I’ve gone every night after work, and I even went on Saturday because I have no life outside of work and school. While I’m late tonight since I went to the café to finish a paper, I feel like a rock star for going, and I’m extremely proud of myself. I’m making time for me, and while I’m sore from my toes to my eyebrows, I am committed to keeping this going. It wasn’t Leroy’s comments or even the fact that I don’t think I can see my parents until I’m a smaller size, but rather, I want to look good enough for someone like Owen Adler to want to stare at. I am well aware that is not a reason to lose weight, that I need to do it for me. I hear this in therapy daily, but if I’m honest, he’s the reason.

Because as pathetic and disgusting as it is, I can’t stop thinking about him.

I was so proud of Evan for opening up and telling Owen what he’s been struggling with. While it sucks it ended the way it did, it was in Evan’s best interest. In no way do I think he is suicidal, but without the proper help and the right environment, unfortunately, he could turn to that, or even to drugs or alcohol. My goal is to stop addiction in athletes. I know this isn’t the outcome for Evan that the Adler family wanted, but I helped save him from a hole he might not have been able to get out of.

I’m so stoked about assisting him with that, but I can’t enjoy it because my thoughts are flooded with everything Owen. While I was completely taken by his unbelievable gorgeousness, it is actually the fact that he was so damn supportive that keeps me up at night. So protective and, ugh, it was so hot. I assumed he would be a jackass, try to talk Evan out of leaving. I was actually fully expecting him to do that, but that wasn’t the case. He listened, he was attentive, and he openly told his brother how much he loved him and how proud he was of him.

It was beautiful.

Which is why I can’t stop thinking of him.

I always thought of him as such a jackass, someone so obsessed with himself that he wouldn’t have the mental capacity to care for anyone else. It’s no secret that Owen got around in high school. He never kept a girlfriend. Never. Our private school was not small, yet Owen was always the topic of conversation.

If you wanted a relationship, you got with Evan. If you wanted to fuck, you got with Owen.

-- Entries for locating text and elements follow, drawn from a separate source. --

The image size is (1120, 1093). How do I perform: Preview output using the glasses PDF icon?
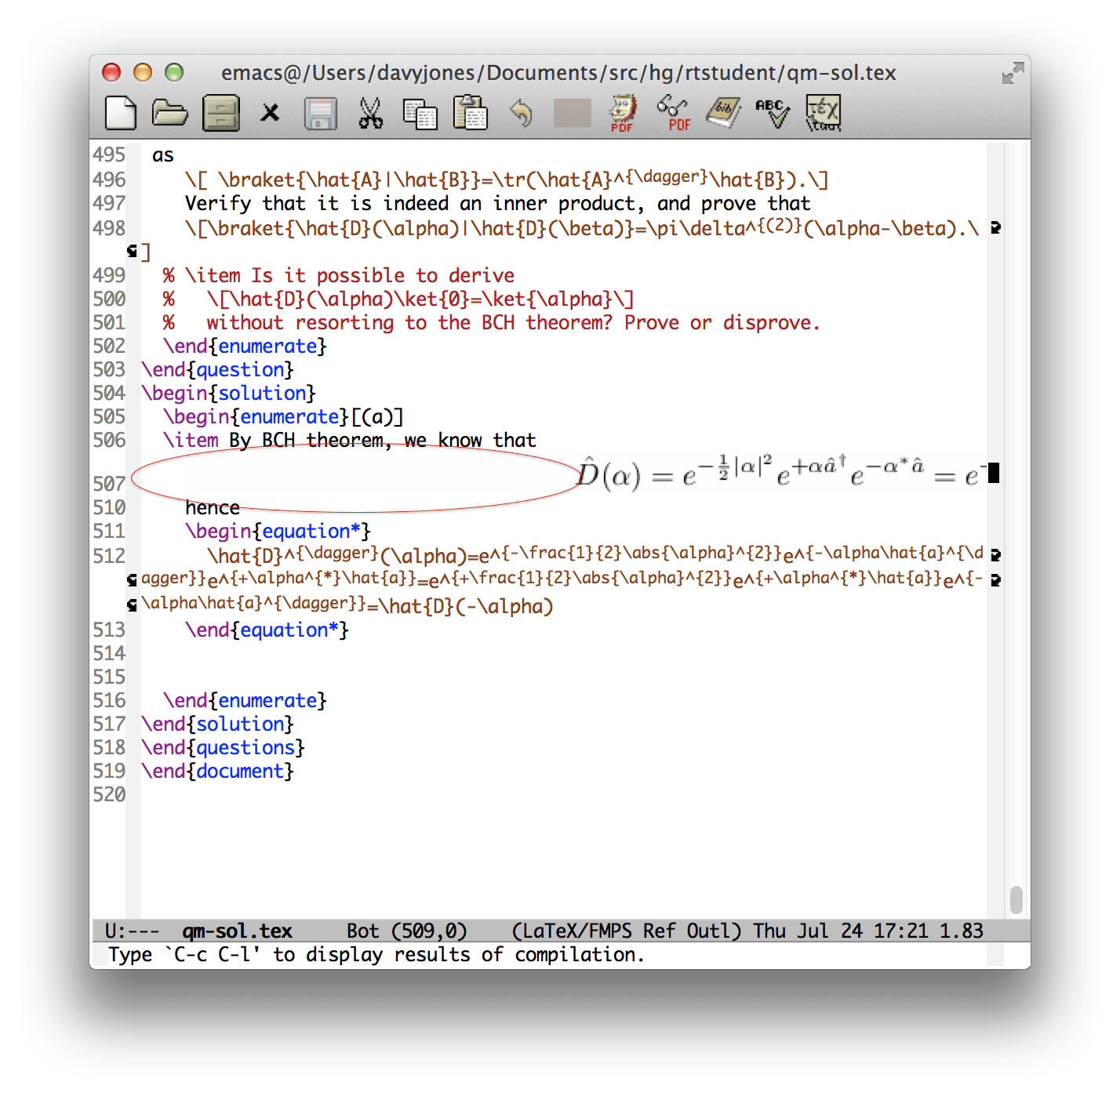[672, 114]
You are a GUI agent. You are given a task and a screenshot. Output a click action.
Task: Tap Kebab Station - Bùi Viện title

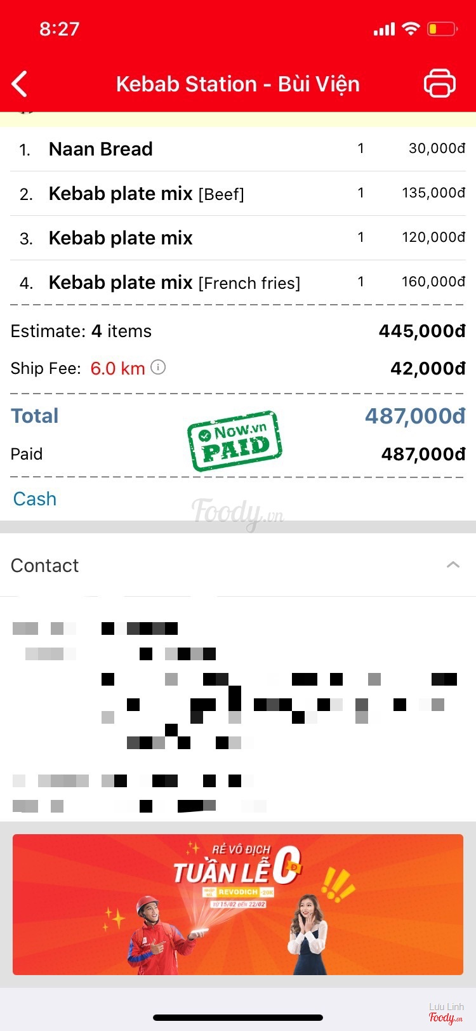pyautogui.click(x=238, y=84)
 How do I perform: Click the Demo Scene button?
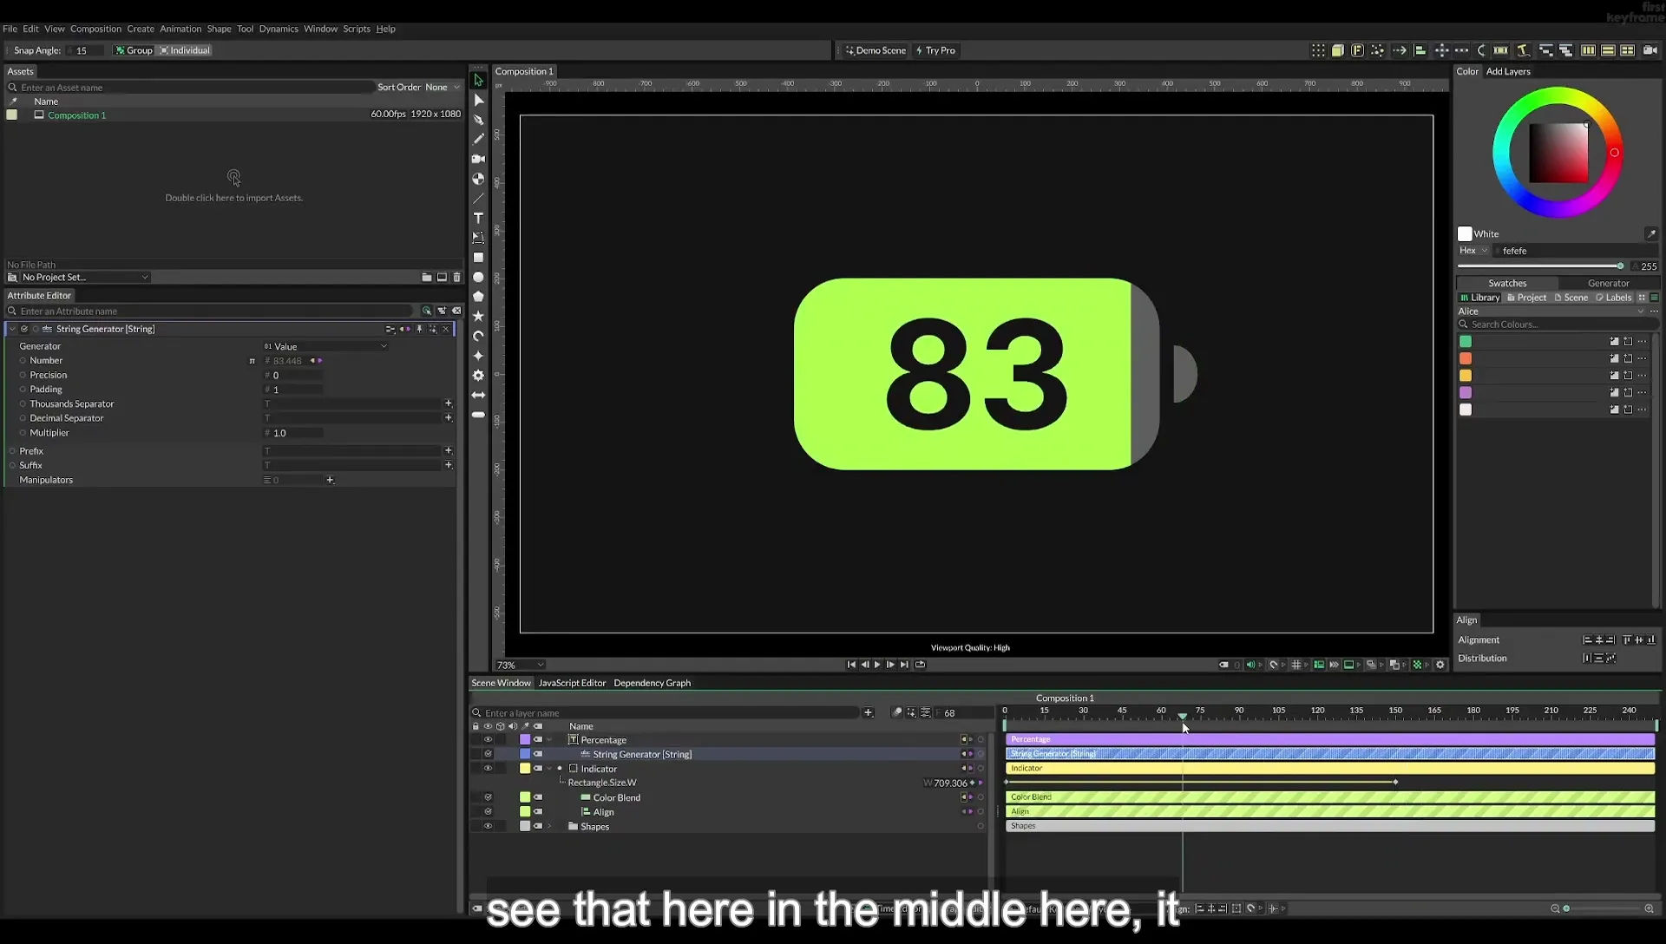[876, 50]
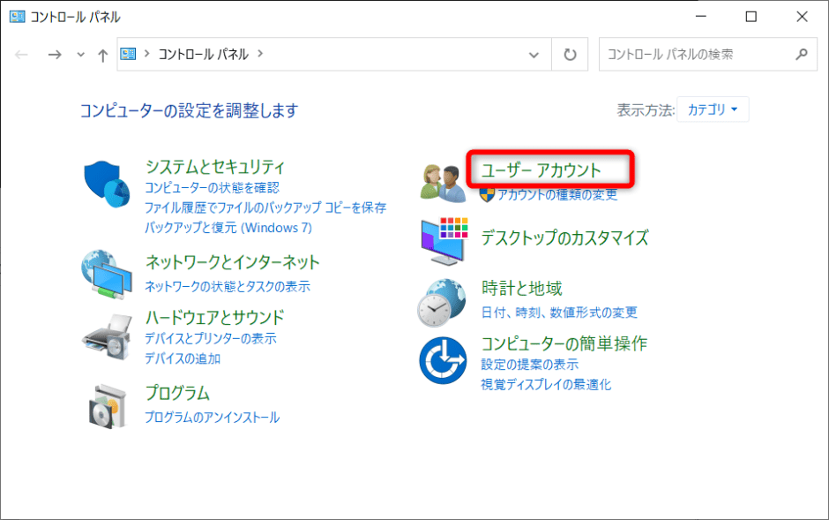Click the コンピューターの簡単操作 icon
The height and width of the screenshot is (520, 829).
[x=442, y=358]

It was common knowledge, and I decided no matter how hot I thought Owen was, I wasn’t going to waste my time or my heart on someone who had the emotional range of a pea. That decision made me keep my distance, and my attraction to him made me dislike him greatly. Now, though, after watching him with Evan, I realize I was wrong. A very displeasing realization, to be honest.

As I walk on the treadmill at an incline, I watch the TVs above me to keep me going. I lifted weights for thirty minutes after finding a beginner’s guide to weight lifting online. Figured I’d give it a go, and I actually like it. Reminds me of when we would lift for hockey when I was younger. Or maybe I just enjoy the IceCats’ gym. It’s a pretty badass gym with all kinds of machines and equipment. It even has a lap pool, a sauna, and an ice bath area—though, I won’t touch the latter. Best part is, when I come to the gym, it’s usually dead. Either the players have games or they’re done for the day. Tonight, no one is here because of the game they had.